WHAT YOU NEED TO DO: Express the entries in the stretch from the line containing "Given: Select the Marine Grade Aluminium cell" through the line containing "(x=660, y=122)" as a JSON list of strings, one string per line, skipping blank lines and omitting the pictures.

------ EXERCISE MATERIAL

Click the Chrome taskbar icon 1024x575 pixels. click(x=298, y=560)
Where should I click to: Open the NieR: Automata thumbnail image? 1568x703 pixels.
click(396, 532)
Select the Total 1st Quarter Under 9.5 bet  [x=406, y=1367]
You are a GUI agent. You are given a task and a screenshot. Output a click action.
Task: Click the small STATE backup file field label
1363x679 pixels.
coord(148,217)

------------
------ EXERCISE MATERIAL

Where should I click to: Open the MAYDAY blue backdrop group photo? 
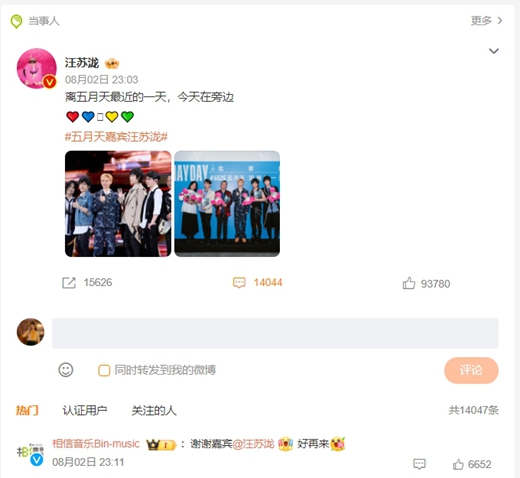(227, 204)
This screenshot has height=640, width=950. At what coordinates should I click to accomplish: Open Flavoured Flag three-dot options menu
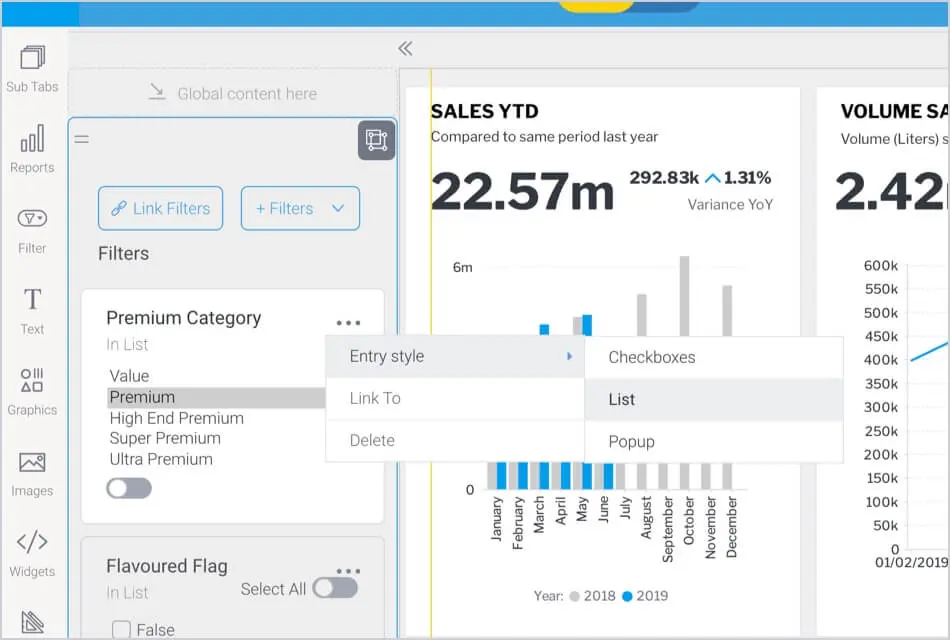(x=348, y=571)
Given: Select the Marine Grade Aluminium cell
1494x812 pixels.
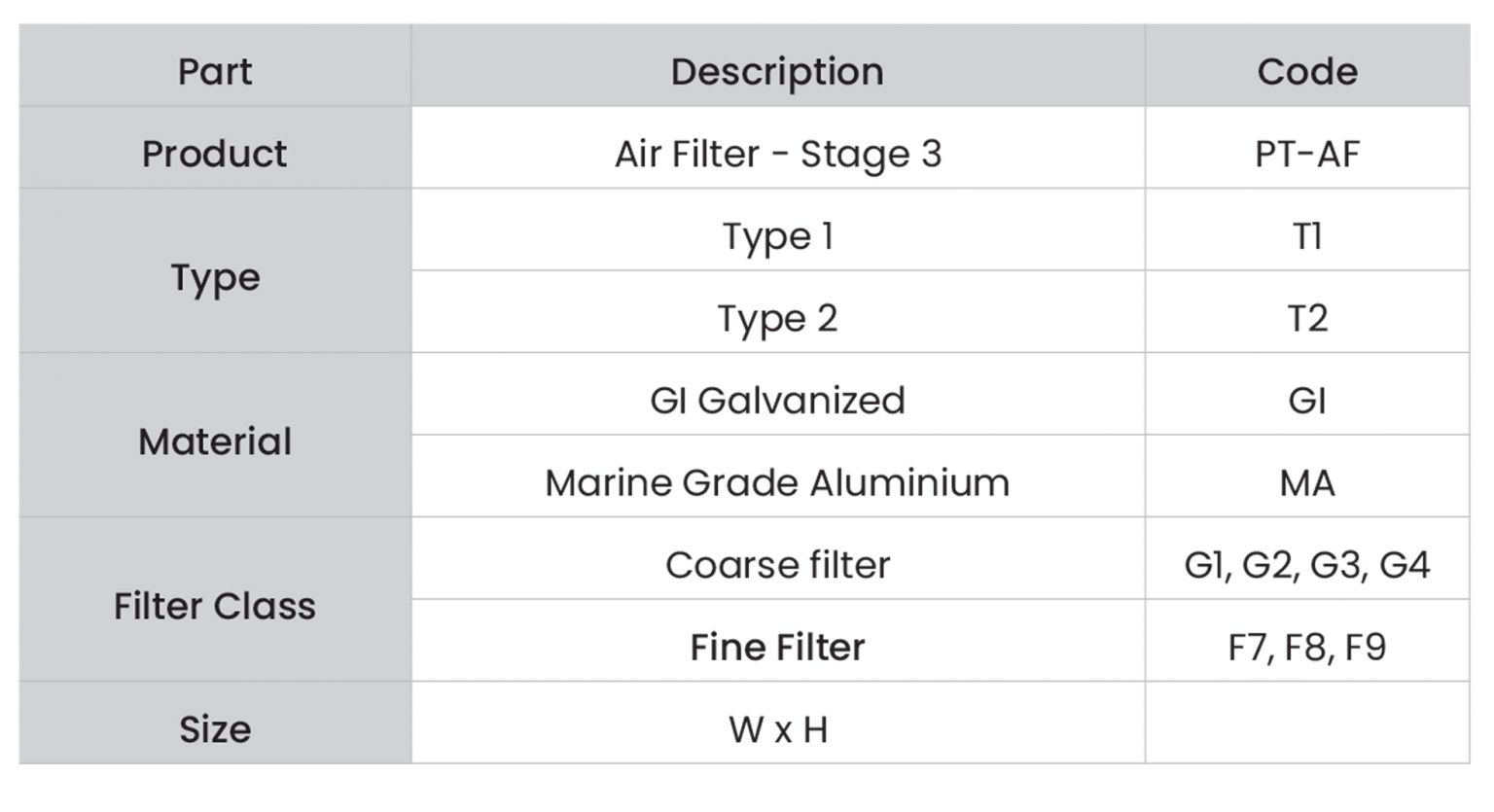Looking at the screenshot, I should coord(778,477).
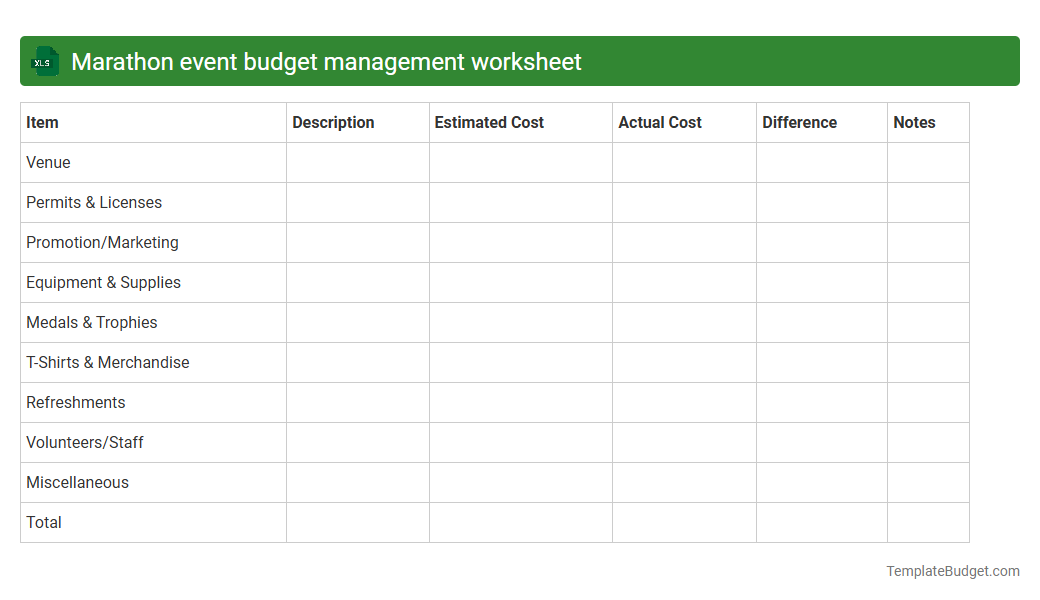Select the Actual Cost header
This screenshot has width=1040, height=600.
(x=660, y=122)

------------
------ EXERCISE MATERIAL

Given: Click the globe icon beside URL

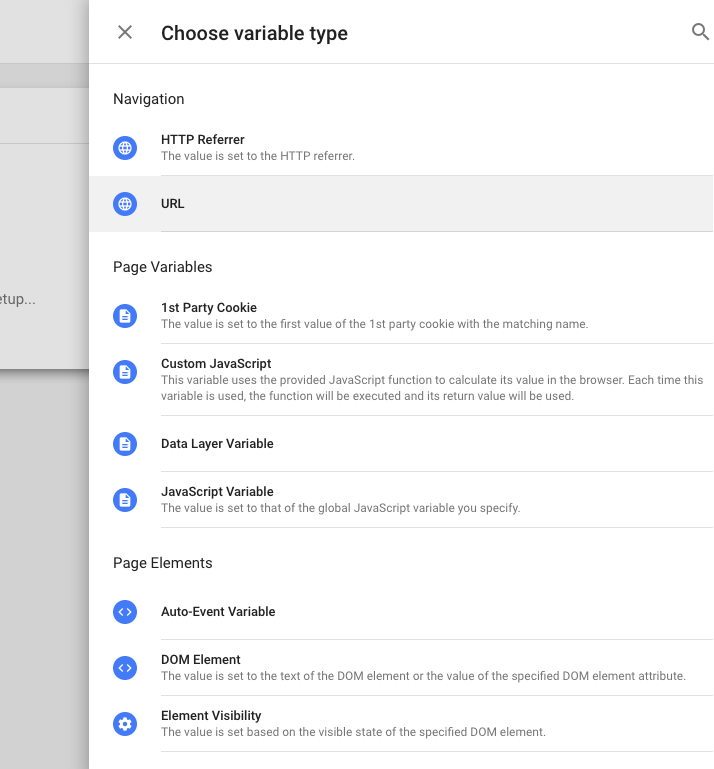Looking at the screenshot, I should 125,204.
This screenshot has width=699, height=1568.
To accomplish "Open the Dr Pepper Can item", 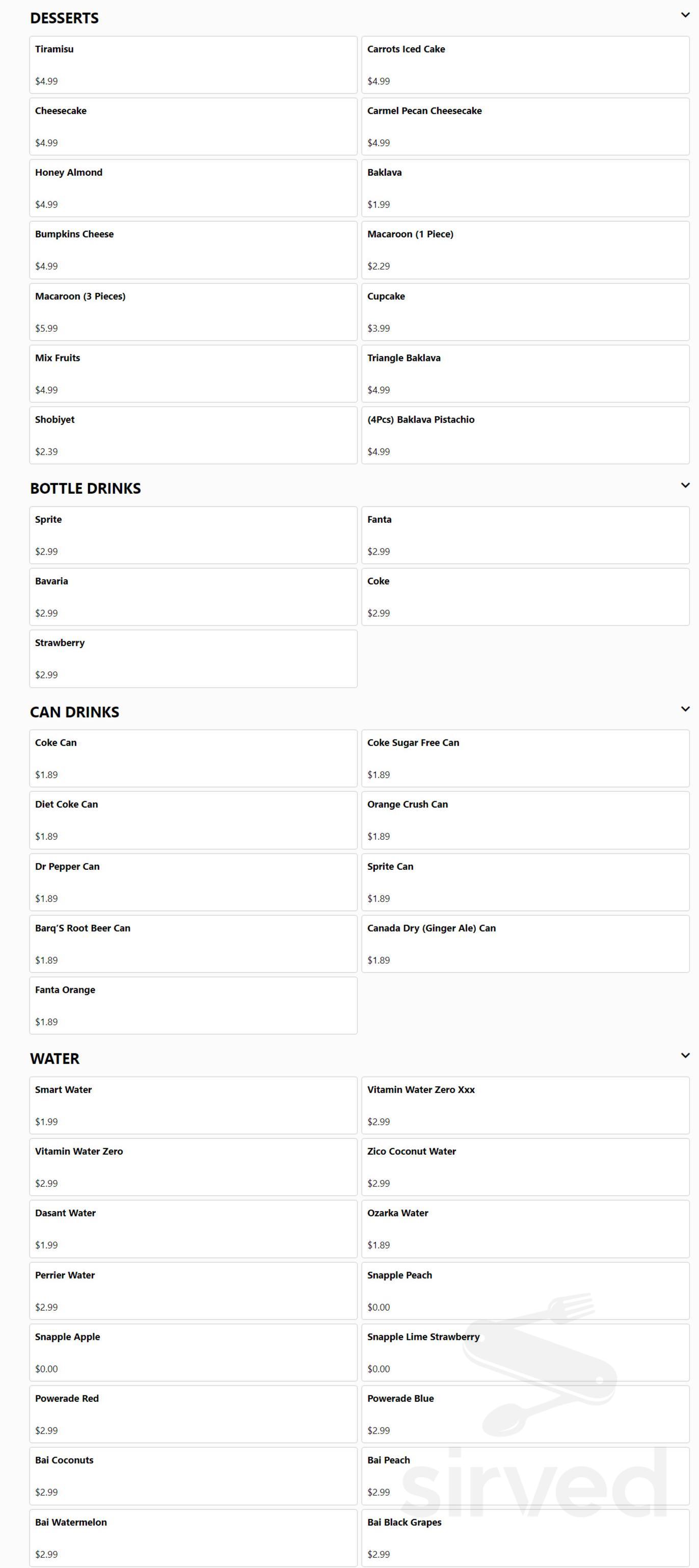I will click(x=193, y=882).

------------

CORRECT RESULT:
[
  "Given: Select the Marine Grade Aluminium cell",
  "1494x812 pixels.",
  "Looking at the screenshot, I should coord(778,477).",
  "Select the Actual Cost header",
  "This screenshot has width=1040, height=600.",
  "(x=660, y=122)"
]